• Extracted text
Tracing the evolution of Mexican literary and cultural production following the Tlatelolco massacre, this book shows its progression from a homogeneous construct set on establishing the “true” history of Tlatelolco against the version of the State, to a more nuanced and complex series of historical narratives. The initial representations of the events of 1968 were essentially limited to that of the State and that of the Consejo Nacional de Huelga (National Strike Council) and only later incorporated novels and films. Juan J. Rojo examines the manner in which films, posters, testimonios, and the Memorial del 68 expanded the boundaries of those initial articulations to a more democratic representation of key participants in the student movement of 1968.

Product Details

ISBN-13: 9781137559876
Publisher: Palgrave Macmillan US
Publication date: 05/03/2016
Series: Literatures of the Americas
Edition description: 1st ed. 2016
Pages: 191
Product dimensions: 5.83(w) x 8.27(h) x (d)

About the Author

Juan J. Rojo is Assistant Professor of Spanish in the Department of Foreign Languages and Literatures at Lafayette College, USA.

• Work instructions
(a) Reproduce the book listing starting with "ISBN-13: 9781137559876" and going on through "8.27(h) x (d)", switching "Pages" to "Page count".
(b) Extract every line of the records that contains the string "Task", matching case exactly.

• Provided material

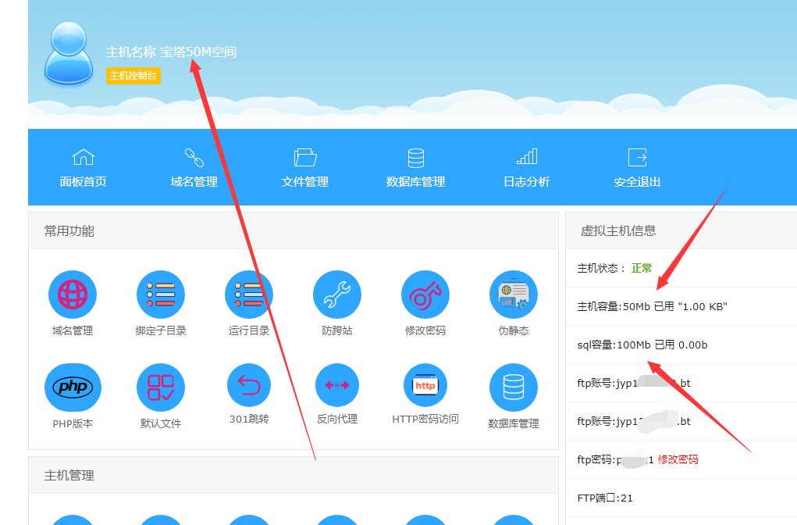
Task: Click the PHP版本 icon
Action: (73, 386)
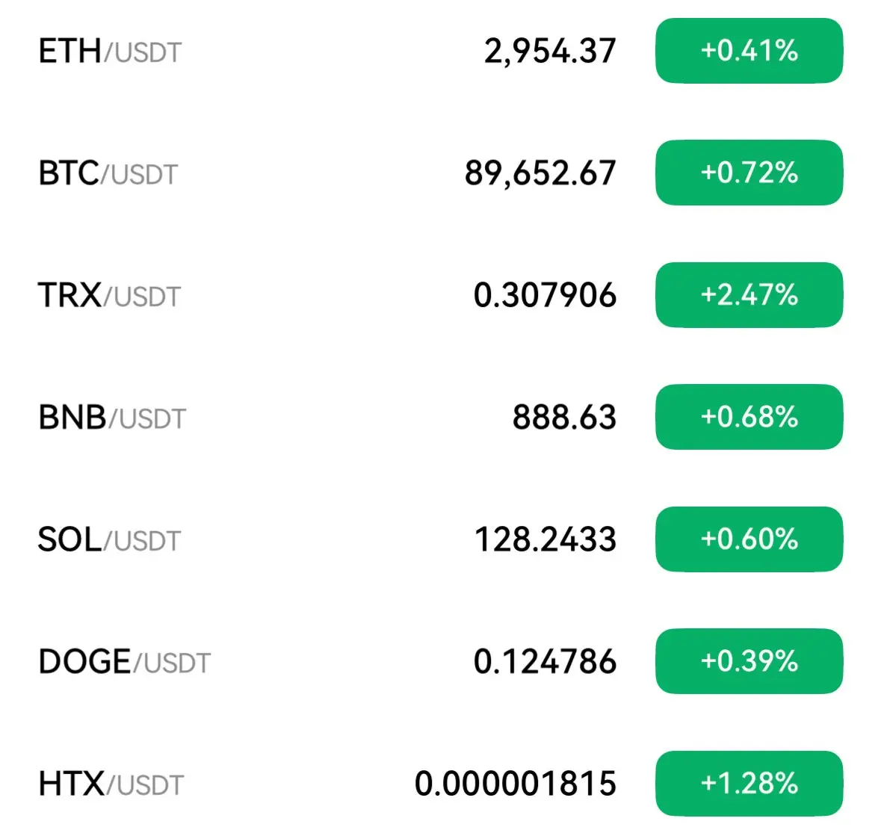This screenshot has height=836, width=881.
Task: Tap the +2.47% badge for TRX
Action: pos(749,295)
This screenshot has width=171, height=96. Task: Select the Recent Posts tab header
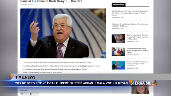[119, 5]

• Answers
(a)
ISBN-13: 9781137559876
Publisher: Palgrave Macmillan US
Publication date: 05/03/2016
Series: Literatures of the Americas
Edition description: 1st ed. 2016
Page count: 191
Product dimensions: 5.83(w) x 8.27(h) x (d)

(b)
Task: Click the PHP版本 icon
Task: Tap the +2.47% badge for TRX
This screenshot has width=171, height=96. Task: Select the Recent Posts tab header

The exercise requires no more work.